An overview of artificial intelligence and machine learning in shoulder surgery
1Department of Orthopedic Surgery, Seoul St. Mary's Hospital, College of Medicine, The Catholic University of Korea, Seoul, Korea.
Clinics in Shoulder and Elbow
|May 23, 2025
Summary
Machine learning (ML) enhances orthopedic surgery by improving predictions for shoulder arthroplasty and rotator cuff tears (RCTs). This AI application optimizes surgical planning, diagnosis, and patient outcomes.
Area of Science:
- Orthopedic Surgery
- Artificial Intelligence
- Machine Learning
Background:
- Machine learning (ML), a subset of artificial intelligence (AI), offers advanced algorithms for pattern recognition and prediction from data.
- ML is increasingly transforming orthopedic surgery, particularly in managing shoulder arthroplasty and rotator cuff tears (RCTs).
Purpose of the Study:
- To review the fundamental paradigms of ML (supervised, unsupervised, reinforcement learning) and their applications in orthopedic surgery.
- To explore ML's role in shoulder arthroplasty for predicting outcomes, complications, and guiding implant selection.

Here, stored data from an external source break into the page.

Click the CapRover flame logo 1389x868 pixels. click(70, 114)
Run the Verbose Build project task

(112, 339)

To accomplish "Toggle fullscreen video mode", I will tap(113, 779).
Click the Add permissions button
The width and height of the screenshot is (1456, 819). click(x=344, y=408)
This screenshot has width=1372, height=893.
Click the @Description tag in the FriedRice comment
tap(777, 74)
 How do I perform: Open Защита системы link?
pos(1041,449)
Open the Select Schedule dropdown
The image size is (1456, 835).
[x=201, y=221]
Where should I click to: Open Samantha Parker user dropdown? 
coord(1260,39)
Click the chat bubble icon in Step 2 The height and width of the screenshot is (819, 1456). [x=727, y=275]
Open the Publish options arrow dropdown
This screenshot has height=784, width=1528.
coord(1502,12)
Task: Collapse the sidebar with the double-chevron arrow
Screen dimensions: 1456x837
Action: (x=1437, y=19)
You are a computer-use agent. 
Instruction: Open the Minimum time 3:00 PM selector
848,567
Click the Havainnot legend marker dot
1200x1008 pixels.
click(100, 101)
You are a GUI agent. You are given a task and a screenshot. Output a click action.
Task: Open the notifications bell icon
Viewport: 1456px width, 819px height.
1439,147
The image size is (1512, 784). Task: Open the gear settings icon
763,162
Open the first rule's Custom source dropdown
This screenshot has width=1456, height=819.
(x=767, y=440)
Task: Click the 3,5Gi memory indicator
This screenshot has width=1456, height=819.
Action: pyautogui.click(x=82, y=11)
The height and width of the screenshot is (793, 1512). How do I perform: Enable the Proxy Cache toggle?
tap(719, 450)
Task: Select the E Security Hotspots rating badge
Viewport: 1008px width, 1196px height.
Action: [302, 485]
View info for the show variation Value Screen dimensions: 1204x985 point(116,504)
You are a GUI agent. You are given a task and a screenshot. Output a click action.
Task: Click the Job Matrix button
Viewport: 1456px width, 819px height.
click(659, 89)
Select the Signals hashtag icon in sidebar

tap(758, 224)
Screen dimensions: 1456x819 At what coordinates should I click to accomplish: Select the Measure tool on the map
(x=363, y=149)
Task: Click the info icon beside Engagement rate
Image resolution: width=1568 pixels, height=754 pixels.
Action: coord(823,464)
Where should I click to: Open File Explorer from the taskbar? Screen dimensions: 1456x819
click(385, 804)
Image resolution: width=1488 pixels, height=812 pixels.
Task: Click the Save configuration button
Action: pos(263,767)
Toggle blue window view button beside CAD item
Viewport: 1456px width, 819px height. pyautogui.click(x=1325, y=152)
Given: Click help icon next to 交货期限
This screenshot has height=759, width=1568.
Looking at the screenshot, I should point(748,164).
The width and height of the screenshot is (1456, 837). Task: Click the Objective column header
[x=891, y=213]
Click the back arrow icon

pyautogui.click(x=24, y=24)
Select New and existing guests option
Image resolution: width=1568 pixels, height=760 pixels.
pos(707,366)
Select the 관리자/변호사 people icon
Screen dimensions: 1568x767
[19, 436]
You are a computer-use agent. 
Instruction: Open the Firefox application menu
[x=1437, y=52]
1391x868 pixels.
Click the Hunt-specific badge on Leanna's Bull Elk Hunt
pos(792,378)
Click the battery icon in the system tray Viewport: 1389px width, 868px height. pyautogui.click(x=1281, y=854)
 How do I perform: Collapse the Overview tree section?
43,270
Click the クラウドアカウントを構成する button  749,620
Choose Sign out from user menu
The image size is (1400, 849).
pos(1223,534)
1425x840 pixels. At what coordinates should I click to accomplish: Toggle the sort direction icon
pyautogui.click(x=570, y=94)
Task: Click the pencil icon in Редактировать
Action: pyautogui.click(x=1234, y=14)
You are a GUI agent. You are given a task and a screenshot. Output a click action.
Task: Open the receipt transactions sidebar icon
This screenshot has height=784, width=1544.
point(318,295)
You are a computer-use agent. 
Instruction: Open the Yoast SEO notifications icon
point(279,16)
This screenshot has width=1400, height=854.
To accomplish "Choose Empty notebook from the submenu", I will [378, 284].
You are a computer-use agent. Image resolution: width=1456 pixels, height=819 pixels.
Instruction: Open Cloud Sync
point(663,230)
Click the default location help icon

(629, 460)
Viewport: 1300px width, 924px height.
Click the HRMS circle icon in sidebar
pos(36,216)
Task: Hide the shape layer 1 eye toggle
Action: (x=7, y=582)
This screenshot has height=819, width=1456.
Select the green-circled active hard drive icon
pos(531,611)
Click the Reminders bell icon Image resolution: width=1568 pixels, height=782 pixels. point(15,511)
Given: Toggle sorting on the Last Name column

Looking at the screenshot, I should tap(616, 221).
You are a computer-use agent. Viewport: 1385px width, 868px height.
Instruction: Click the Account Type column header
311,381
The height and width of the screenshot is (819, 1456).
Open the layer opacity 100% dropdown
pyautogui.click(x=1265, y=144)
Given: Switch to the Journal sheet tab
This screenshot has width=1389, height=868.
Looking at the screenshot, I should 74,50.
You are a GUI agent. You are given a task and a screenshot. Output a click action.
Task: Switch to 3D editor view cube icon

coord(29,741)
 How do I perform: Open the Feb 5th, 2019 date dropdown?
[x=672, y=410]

- To examine ML's utility in diagnosing and managing RCTs, including predicting reparability and functional recovery.
Main Methods:
- Review of ML paradigms including supervised, unsupervised, and reinforcement learning.
- Analysis of ML algorithms like XGBoost, neural networks, and generative adversarial networks.
- Evaluation of ML model performance in predicting surgical outcomes, diagnostic accuracy, and functional recovery.
Main Results:
- ML models achieve over 90% accuracy in predicting orthopedic complications and demonstrate high diagnostic accuracy (AUC > 0.90) for RCTs using deep learning.
- ML aids in personalized surgical planning for shoulder arthroplasty, optimizing implant selection and predicting outcomes.
- ML models accurately predict RCT reparability (85%) and postoperative functional outcomes, including range of motion and patient-reported measures.
Conclusions:
- ML significantly enhances diagnostic accuracy and predictive capabilities in managing shoulder arthroplasty and RCTs.
- ML facilitates data-driven, personalized treatment strategies, optimizing surgical planning and improving patient outcomes in orthopedics.
- Challenges in data variability, interpretability, and clinical integration remain, with future directions including federated learning and explainable AI.